La vicenda giudiziaria che vede imputato Enzo Giardi, l’uomo che il 9 settembre dello scorso anno ha messo fine alla vita della moglie Piera Ebe Bertini, da tempo colpita da una forma avanzata di Alzheimer, è entrata in una fase decisiva.
La Corte d’Assise di Ravenna ha infatti disposto una perizia psichiatrica per verificare se Giardi fosse nel pieno possesso delle proprie facoltà mentali al momento del gesto. Un elemento chiave che potrà incidere in modo significativo sull’esito del processo in corso. L’incarico, conferito ufficialmente il 3 luglio, è stato assegnato allo psichiatra Pietro Pietrini, affiancato dalla psicologa Dora Giorgi.
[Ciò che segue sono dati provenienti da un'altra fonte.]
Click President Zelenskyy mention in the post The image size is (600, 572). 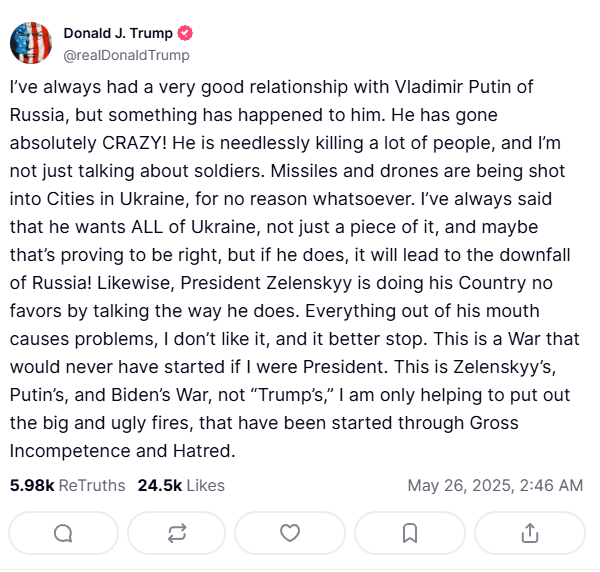coord(266,283)
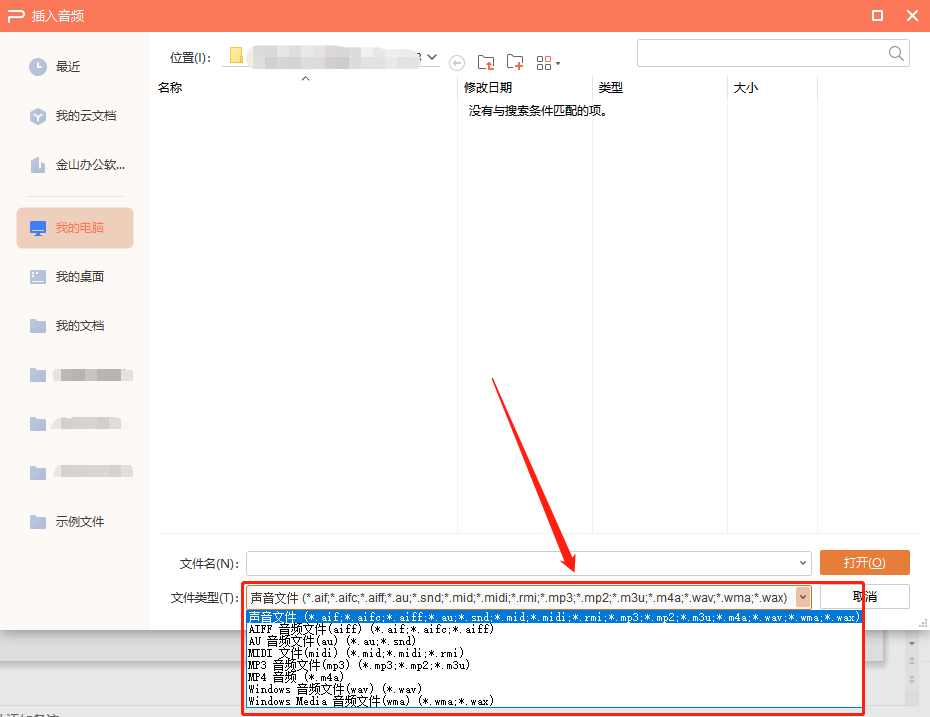Choose MP3 音频文件(mp3) file type
Viewport: 930px width, 717px height.
tap(358, 665)
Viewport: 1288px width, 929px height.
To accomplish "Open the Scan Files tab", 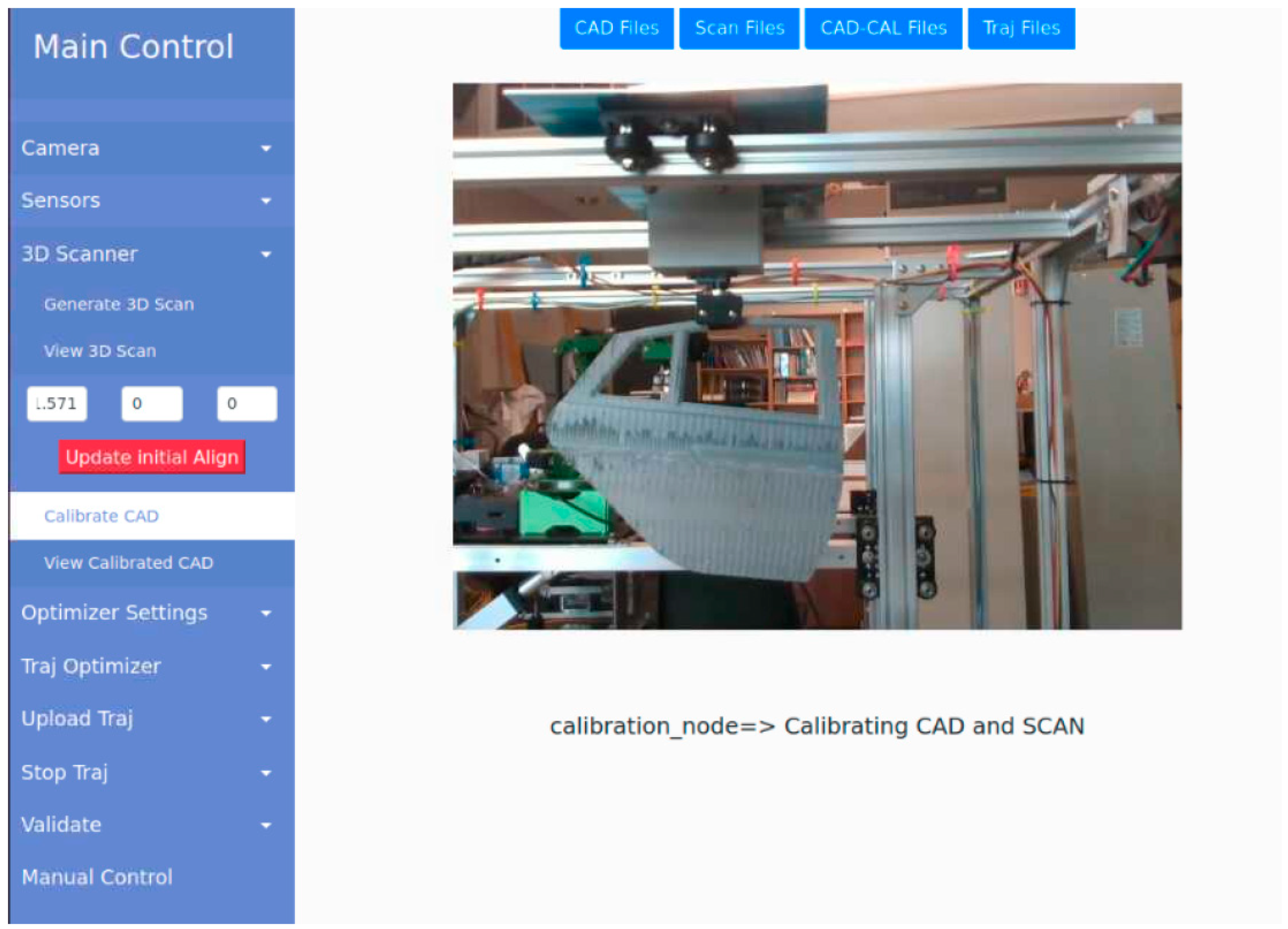I will coord(739,28).
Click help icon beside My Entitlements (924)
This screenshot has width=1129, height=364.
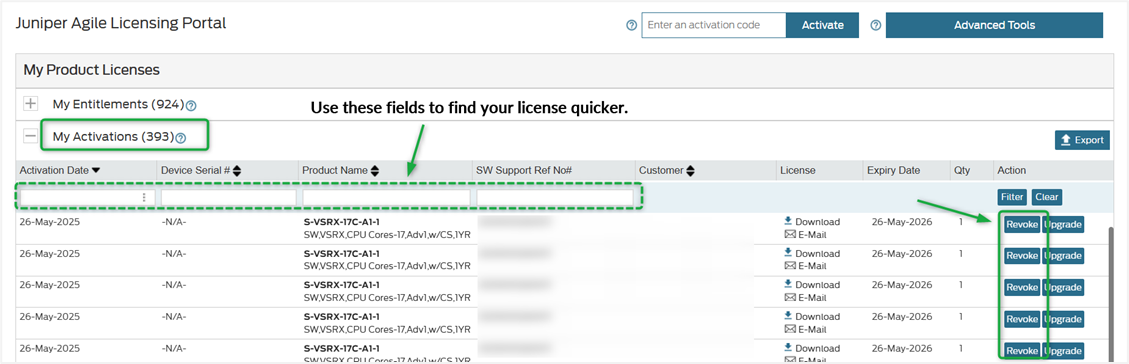point(191,106)
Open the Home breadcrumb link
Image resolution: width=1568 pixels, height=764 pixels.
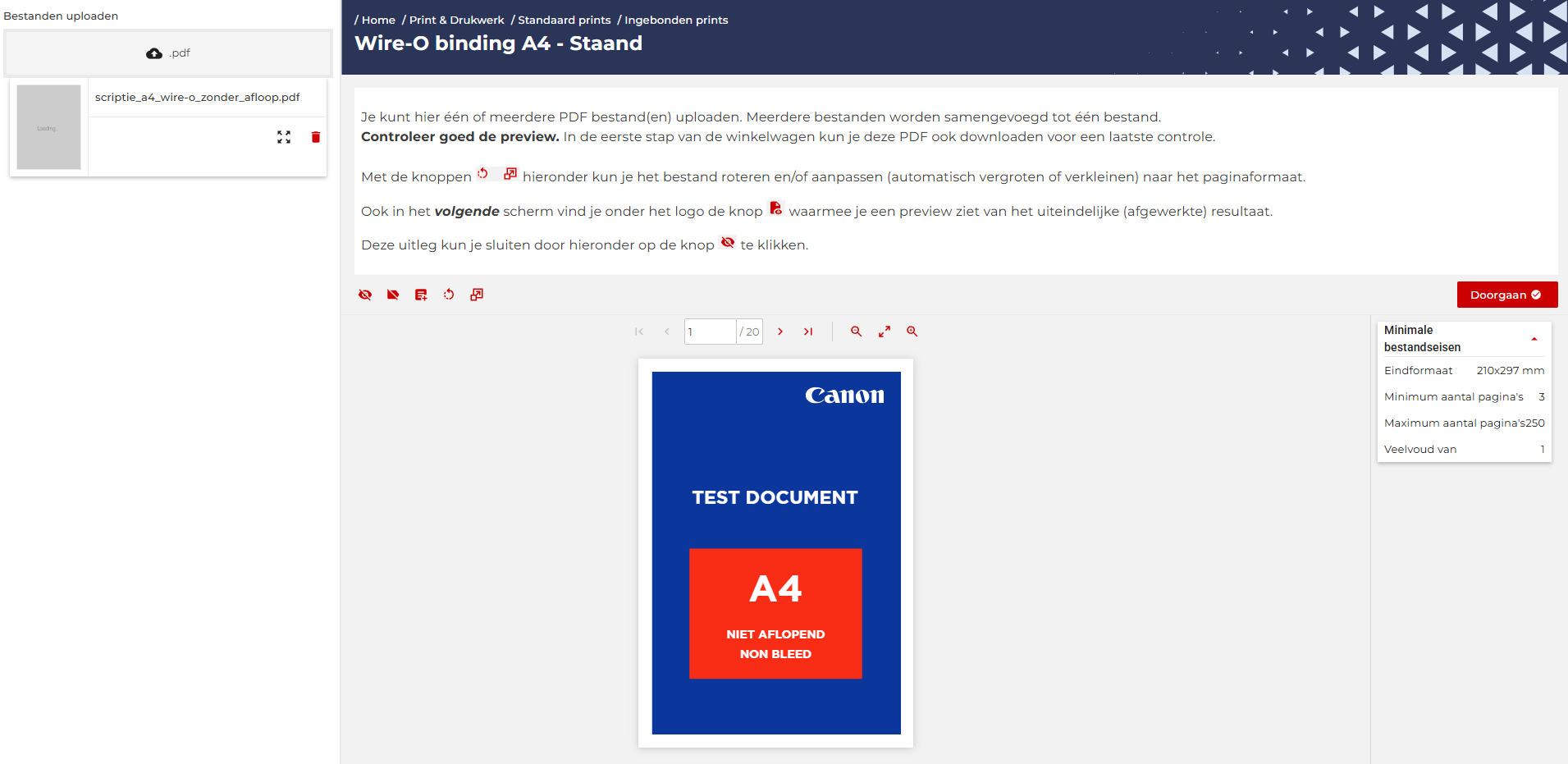[x=378, y=20]
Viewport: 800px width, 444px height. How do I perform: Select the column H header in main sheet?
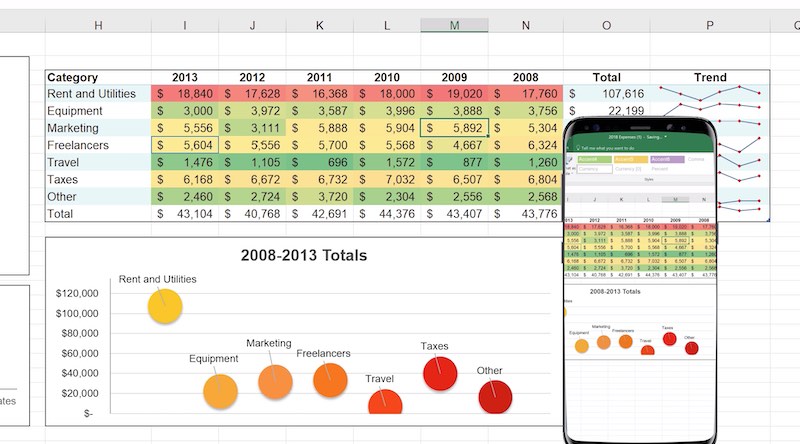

I due consulenti disporranno di novanta giorni per depositare il proprio elaborato, che dovrà accertare non solo la capacità di intendere e volere dell’uomo nel momento in cui si è verificato l’episodio, ma anche l’eventuale presenza di pericolosità sociale, con l’indicazione di eventuali misure idonee a contenerla.
Il pubblico ministero Daniele Barberini ha condiviso la necessità dell’accertamento, sottolineando come sia stato lo stesso Giardi a descrivere quanto accaduto come «un fulmine a ciel sereno», dichiarazione che suggerirebbe la possibilità di un episodio psicologico acuto o di un’alterazione temporanea della percezione della realtà. Il fatto è avvenuto nell’abitazione della coppia, in via Lolli. Dopo aver immerso la testa della moglie nella vasca da bagno, Giardi ha chiamato prontamente i soccorsi, raccontando con precisione quanto compiuto.
Le indagini dei carabinieri hanno rilevato un ambiente ordinato, privo di segni di colluttazione, e la donna era vestita. La difesa, affidata agli avvocati Monica Miserocchi e Antonella Monteleone, ha già depositato due consulenze tecniche. In entrambe si delinea un quadro psicologico di fragilità, descritto come uno stato depressivo sotto soglia: non una condizione clinica diagnosticata, ma tale da compromettere, in un contesto altamente emotivo, la lucidità e la connessione con la realtà.
Secondo lo psicologo Vittorio Foschini, Giardi avrebbe affrontato in solitudine anni di gestione quotidiana, in un contesto logorante, diventato progressivamente più difficile. A innescare l’azione sarebbe stata la caduta accidentale della moglie, evento che avrebbe causato una reazione psichica improvvisa e incontrollata, descritta come una “rottura” del rapporto con la realtà.
Durante l’udienza, la Corte – presieduta dal giudice Giovanni Trerè, affiancato dalla collega Antonella Guidomei – ha acquisito una documentazione articolata: dai verbali dei carabinieri alla registrazione della telefonata al 118, dall’autopsia eseguita dal medico legale Guido Pelletti alla cartella clinica della donna, fino alla scheda Inps che attesta l’assoluta mancanza di autonomia. Tra gli atti figura anche la rinuncia all’eredità da parte dello stesso Giardi, interpretata da alcuni osservatori come un segnale della complessità emotiva e mentale della sua posizione.